The minimum wage has been at the center of debates for years. Politicians have gone back and forth about what constitutes a livable wage, and the minimum amount people get paid varies by state. As of Jan. 1, the minimum wage in Maine increased from $12 to $12.15 an hour according to the Maine Department of Labor. People who are tipped workers, such as wait staff, are earning $6.08 an hour before their tips are factored in.
The minimum wage has been steadily increasing in Maine in recent years. Per the Maine Department of Labor website, as of July 1, 2018, “Portland’s minimum wage [was] $10.90 and connected to the CPI, per their local ordinance. The state minimum wage [was] $11 as of January 1, 2019, however Portland’s minimum wage ordinance may exceed the state minimum wage on July 1, 2019.”
In November of 2020 the people of Portland, Maine voted to increase the minimum wage. According to portlandmaine.gov, over the course of three years, the minimum wage in Portland will increase to $15 per hour. Additionally, in 2022, people who work during an emergency declared by the state or city will be paid time and a half for their efforts. This change was inspired by the COVID-19 pandemic. The current minimum wage in Portland sits at $12.15 per hour.
The University of Maine is complying with the wage increase that the state is undergoing. The student employment website states that everyone will be making at least $12.15 an hour, and those who are already making above $12.15 for an hourly wage will have their wage increased according to a pay scale that their office has generated.
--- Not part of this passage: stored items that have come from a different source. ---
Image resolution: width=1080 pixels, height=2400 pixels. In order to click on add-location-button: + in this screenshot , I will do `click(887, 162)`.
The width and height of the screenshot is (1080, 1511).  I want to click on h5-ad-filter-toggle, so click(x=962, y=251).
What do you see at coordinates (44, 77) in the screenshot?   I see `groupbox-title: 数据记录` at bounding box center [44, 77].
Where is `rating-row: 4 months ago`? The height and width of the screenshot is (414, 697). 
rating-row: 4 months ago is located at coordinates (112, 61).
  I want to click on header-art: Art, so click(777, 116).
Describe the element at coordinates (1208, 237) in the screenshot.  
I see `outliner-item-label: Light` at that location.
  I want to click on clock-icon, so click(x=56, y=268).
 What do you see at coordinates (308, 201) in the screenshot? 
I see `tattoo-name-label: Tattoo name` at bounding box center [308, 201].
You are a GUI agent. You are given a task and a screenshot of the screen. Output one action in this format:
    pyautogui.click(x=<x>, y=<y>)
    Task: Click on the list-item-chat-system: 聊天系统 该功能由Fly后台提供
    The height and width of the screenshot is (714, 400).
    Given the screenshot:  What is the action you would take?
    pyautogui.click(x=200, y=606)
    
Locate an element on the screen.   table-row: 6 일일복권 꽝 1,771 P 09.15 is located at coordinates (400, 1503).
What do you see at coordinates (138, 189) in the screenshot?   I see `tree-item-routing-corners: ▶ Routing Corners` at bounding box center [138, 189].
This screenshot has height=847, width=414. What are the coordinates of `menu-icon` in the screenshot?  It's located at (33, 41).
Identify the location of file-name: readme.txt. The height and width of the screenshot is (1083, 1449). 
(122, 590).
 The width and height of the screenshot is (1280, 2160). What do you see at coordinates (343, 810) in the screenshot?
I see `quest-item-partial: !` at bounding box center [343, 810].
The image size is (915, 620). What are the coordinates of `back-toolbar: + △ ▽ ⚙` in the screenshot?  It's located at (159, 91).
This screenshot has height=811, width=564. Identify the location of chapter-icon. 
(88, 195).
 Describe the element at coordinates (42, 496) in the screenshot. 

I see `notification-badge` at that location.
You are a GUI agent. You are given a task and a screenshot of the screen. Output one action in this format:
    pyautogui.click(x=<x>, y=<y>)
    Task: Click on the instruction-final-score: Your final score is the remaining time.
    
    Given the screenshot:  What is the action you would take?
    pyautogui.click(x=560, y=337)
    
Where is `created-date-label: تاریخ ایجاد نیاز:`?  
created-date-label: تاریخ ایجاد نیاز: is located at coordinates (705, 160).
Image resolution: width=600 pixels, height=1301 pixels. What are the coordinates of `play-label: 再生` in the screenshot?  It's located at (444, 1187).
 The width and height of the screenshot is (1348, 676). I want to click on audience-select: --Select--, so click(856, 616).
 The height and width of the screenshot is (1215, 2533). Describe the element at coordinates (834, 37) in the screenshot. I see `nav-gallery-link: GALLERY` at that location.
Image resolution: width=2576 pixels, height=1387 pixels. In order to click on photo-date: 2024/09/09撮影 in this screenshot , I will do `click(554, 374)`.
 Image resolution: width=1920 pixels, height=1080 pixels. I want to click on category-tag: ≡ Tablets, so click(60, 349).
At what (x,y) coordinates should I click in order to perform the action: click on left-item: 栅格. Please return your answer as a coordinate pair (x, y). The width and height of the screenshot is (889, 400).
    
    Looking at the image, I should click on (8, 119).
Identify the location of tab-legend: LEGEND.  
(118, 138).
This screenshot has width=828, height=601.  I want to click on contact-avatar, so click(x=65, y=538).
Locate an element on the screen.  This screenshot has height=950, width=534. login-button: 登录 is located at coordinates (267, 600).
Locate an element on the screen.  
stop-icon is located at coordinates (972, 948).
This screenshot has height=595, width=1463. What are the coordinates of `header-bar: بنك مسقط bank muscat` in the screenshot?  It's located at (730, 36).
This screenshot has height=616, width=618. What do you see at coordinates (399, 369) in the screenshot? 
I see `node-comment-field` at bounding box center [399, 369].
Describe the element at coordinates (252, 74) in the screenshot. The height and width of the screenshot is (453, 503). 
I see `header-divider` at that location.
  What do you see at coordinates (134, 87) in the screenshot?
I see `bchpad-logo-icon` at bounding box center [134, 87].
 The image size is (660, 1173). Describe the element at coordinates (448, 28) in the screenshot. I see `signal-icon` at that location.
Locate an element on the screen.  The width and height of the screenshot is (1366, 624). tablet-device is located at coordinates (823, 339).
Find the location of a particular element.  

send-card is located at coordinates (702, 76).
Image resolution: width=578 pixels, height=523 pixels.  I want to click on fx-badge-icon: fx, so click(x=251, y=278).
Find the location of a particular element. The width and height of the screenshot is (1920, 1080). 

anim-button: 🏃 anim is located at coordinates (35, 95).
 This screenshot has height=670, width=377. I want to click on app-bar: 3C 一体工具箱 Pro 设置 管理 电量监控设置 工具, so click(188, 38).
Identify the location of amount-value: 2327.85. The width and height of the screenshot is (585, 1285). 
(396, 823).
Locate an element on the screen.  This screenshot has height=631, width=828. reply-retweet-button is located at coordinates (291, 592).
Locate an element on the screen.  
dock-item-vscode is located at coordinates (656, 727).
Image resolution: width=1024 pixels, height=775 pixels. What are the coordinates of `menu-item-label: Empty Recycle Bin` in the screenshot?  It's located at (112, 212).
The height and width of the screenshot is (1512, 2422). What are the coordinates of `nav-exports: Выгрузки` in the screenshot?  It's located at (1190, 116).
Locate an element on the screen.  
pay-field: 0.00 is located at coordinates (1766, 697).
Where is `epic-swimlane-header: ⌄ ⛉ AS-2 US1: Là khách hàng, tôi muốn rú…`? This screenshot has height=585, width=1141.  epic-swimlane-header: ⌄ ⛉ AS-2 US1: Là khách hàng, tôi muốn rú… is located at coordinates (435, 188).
However, as tuition and the cost of living continues to increase, students have advocated for a $15 minimum wage at UMaine. Last year, a student created the “Fight For 15” campaign at UMaine after working for the school for a few years. Michael Redante, who graduated from UMaine in the spring of 2020 with a master’s in forestry, created this movement. The group has not been active on their Facebook platform since April of 2020, but in the past they have provided students with links to financial resources and have held in-person meetings.
The fight for a $15 minimum wage has not only been heralded by students; over the past few months, the debate has reached the federal level. Since 1938, the federal government has been able to set a federal minimum wage. At its inception, the federal minimum wage was set to just 40 cents per hour. That figure was adjusted 22 times during 12 separate administrations, but has not recently been adjusted to match inflation. The current federal minimum wage of $7.25 was established in 2009, but many have noted that minimum wage has stagnated and left many out of a reasonable income. If minimum wage reflected current inflation values, it would be in the $20 per hour range.
This has not gone unseen by political action groups, state and federal civil servants or presidents. President Joe Biden included a statement during his campaign for president that noted that it was “well past time that the minimum wage nationally be a minimum of $15.”
Recently, an effort was made to include a federal minimum wage hike in the most current COVID-19 relief bill. However, the $15 minimum wage addendum was voted down in Senate discussion to move the bill through the Senate, and the package was only approved after Vice President Kamala Harris stepped in to cast her deciding vote.
Sen. Susan Collins has been outspoken about the current COVID-19 relief package, sharing her support for a bill which would target those who have the most financial need, but has noted that she does not feel that the current package should include an amendment to the current federal minimum wage.
Sen. Bernie Sanders has stated that he will not back down from seeking to introduce legislation that will accommodate a raise to the minimum wage, and noted that he does not expect the minimum wage to be immediately changed. Rather, Sanders’ plan would raise minimum wage over a period of five years.
As Maine continues to increase minimum wage, people are still struggling financially due to the COVID-19 pandemic causing unemployment rates to soar. This change in wages in the near future could be the spark people need to feel a little more financially stable.